(Collected data entries)
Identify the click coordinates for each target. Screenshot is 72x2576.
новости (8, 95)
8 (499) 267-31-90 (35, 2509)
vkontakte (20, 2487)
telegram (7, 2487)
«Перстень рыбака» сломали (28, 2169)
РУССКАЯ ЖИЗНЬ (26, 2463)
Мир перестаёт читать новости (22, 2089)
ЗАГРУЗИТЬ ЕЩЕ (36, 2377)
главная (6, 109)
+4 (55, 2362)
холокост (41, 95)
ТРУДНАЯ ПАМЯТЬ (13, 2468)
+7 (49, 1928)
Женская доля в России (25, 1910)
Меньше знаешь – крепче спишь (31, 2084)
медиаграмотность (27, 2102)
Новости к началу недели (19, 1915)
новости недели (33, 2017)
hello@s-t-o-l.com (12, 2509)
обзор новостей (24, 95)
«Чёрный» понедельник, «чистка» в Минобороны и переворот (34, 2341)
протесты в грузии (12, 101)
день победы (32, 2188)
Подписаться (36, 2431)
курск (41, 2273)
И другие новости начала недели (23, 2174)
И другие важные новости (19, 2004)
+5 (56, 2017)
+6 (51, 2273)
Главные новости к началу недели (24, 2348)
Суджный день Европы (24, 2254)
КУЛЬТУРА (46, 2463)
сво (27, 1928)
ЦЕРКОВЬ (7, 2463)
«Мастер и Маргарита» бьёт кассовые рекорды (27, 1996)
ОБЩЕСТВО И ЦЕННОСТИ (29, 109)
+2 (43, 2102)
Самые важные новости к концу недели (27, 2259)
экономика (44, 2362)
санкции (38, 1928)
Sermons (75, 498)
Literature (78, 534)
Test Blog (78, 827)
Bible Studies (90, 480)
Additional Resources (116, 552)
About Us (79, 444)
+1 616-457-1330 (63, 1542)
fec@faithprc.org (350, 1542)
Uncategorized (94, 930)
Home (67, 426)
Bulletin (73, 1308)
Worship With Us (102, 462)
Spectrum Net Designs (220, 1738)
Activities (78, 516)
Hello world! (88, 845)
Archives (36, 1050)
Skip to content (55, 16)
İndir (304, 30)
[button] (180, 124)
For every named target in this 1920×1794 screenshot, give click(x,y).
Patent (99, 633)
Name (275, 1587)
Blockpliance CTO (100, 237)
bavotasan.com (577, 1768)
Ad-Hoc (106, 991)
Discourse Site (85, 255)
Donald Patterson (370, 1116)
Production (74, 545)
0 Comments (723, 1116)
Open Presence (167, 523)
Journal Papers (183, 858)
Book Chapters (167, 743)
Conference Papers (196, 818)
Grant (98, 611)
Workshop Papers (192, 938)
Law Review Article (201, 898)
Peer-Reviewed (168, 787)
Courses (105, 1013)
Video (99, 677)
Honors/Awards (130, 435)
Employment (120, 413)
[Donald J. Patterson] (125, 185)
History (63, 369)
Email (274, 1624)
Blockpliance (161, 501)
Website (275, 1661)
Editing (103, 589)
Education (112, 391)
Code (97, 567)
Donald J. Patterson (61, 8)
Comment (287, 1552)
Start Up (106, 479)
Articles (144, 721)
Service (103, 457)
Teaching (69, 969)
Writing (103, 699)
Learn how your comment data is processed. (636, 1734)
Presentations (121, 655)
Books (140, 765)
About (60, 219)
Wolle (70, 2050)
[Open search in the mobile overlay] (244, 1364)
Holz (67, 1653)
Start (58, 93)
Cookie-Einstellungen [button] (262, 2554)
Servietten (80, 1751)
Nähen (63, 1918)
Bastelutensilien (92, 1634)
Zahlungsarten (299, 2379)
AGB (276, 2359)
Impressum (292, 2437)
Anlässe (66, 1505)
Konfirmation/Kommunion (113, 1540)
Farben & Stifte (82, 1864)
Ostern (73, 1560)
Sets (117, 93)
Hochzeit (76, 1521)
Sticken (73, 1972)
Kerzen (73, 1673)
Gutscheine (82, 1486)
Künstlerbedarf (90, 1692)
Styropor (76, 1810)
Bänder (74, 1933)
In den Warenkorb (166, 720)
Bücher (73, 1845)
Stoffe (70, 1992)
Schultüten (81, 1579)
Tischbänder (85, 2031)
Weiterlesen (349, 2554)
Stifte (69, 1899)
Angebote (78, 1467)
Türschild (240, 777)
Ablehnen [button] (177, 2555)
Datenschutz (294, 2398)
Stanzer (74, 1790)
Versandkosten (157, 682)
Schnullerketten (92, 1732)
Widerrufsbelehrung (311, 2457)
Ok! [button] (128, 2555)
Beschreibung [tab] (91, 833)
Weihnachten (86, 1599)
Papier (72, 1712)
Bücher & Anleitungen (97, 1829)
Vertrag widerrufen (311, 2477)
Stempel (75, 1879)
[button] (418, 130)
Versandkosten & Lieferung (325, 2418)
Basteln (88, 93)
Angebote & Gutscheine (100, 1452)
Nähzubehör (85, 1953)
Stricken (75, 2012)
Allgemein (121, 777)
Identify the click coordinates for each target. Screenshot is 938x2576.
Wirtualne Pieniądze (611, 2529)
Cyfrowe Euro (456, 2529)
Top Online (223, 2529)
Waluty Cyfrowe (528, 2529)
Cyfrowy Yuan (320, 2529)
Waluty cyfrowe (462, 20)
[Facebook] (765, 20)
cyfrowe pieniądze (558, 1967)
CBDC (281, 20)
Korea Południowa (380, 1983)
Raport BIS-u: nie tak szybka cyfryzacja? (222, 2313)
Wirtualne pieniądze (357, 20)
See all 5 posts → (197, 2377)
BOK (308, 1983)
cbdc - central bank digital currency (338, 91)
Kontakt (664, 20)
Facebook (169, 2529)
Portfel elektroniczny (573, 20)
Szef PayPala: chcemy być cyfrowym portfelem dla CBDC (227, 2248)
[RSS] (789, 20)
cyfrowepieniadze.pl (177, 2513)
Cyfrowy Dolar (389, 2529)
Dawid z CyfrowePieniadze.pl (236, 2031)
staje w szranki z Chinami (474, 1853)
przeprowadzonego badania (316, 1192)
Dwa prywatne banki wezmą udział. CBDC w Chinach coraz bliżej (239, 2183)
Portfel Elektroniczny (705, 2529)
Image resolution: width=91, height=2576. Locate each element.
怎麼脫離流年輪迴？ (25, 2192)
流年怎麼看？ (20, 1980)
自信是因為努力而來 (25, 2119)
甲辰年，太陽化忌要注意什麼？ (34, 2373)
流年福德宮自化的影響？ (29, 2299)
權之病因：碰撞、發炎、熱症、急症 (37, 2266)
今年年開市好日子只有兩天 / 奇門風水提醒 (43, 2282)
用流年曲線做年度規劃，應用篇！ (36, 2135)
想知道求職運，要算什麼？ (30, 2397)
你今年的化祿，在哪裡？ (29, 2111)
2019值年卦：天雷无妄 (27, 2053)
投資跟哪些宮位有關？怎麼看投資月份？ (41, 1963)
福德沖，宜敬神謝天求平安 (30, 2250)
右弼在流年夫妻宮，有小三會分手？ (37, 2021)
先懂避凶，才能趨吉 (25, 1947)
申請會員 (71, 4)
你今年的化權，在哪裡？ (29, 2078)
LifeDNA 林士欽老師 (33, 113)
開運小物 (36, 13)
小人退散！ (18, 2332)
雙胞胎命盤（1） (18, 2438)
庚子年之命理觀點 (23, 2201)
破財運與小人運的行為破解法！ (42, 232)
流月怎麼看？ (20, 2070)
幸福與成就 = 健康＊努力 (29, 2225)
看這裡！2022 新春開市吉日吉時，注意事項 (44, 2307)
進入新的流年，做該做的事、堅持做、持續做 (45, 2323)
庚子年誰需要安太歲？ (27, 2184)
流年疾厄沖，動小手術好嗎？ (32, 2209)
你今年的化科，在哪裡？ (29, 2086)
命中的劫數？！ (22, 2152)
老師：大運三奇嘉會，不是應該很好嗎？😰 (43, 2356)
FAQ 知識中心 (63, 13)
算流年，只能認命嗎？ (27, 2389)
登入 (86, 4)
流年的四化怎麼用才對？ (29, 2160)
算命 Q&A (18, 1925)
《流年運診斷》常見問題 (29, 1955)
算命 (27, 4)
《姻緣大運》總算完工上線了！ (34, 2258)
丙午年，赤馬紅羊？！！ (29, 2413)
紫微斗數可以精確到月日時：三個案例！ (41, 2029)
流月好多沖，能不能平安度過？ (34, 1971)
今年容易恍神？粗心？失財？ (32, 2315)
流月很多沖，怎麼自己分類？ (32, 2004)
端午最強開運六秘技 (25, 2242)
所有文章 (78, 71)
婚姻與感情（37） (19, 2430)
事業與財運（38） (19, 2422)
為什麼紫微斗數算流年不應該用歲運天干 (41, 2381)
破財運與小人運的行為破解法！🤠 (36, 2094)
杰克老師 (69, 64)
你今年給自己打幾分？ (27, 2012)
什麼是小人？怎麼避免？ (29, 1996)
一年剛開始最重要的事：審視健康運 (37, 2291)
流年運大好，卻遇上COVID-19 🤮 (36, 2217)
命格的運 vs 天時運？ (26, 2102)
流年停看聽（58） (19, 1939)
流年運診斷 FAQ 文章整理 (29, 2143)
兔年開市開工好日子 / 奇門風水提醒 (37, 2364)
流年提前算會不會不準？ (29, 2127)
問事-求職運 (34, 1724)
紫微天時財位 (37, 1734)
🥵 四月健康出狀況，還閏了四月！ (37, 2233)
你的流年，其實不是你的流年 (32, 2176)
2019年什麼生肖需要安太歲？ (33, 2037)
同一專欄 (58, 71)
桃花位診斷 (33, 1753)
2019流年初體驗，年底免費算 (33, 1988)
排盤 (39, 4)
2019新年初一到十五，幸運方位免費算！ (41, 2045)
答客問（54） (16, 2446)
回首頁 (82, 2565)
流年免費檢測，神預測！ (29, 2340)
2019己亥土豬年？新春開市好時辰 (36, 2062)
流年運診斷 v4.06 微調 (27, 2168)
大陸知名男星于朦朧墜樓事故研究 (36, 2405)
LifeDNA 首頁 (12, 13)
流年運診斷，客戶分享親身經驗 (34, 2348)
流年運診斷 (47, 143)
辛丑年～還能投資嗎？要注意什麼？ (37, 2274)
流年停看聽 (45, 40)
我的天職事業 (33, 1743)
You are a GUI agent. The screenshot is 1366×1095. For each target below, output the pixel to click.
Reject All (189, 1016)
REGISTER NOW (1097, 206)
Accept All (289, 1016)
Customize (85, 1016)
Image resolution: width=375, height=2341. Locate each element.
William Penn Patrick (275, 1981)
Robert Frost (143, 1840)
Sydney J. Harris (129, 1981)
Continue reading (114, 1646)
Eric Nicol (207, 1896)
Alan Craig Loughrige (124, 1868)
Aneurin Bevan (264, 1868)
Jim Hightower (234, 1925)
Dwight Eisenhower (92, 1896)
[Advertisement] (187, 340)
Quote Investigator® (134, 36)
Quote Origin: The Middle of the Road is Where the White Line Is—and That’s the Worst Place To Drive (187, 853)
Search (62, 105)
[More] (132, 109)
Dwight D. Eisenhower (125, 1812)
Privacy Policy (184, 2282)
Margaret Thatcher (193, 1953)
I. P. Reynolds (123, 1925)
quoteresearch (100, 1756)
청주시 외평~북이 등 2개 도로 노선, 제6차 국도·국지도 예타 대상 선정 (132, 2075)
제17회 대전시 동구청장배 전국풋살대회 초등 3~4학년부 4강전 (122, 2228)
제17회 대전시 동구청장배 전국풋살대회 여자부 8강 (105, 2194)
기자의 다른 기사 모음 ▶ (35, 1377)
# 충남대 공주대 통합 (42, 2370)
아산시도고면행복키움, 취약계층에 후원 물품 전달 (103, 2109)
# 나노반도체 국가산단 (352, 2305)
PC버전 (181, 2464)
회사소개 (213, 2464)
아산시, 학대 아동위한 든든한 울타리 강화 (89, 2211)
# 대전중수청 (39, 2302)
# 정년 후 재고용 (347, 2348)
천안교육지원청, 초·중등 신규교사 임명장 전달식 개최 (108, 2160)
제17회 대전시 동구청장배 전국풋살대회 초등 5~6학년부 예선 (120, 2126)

Assigned task - Given the data above, transcribe exactly the lines from the one containing "Ok! [button] (128, 2555)" down to the one containing "Cyfrowy Yuan (320, 2529)", and no others.

Task response -
Ok! [button] (128, 2555)
Beschreibung [tab] (91, 833)
Weihnachten (86, 1599)
Papier (72, 1712)
Bücher & Anleitungen (97, 1829)
Vertrag widerrufen (311, 2477)
Stempel (75, 1879)
[button] (418, 130)
Versandkosten & Lieferung (325, 2418)
Basteln (88, 93)
Angebote & Gutscheine (100, 1452)
Nähzubehör (85, 1953)
Stricken (75, 2012)
Allgemein (121, 777)
Identify the click coordinates for each target. Screenshot is 938x2576.
Wirtualne Pieniądze (611, 2529)
Cyfrowe Euro (456, 2529)
Top Online (223, 2529)
Waluty Cyfrowe (528, 2529)
Cyfrowy Yuan (320, 2529)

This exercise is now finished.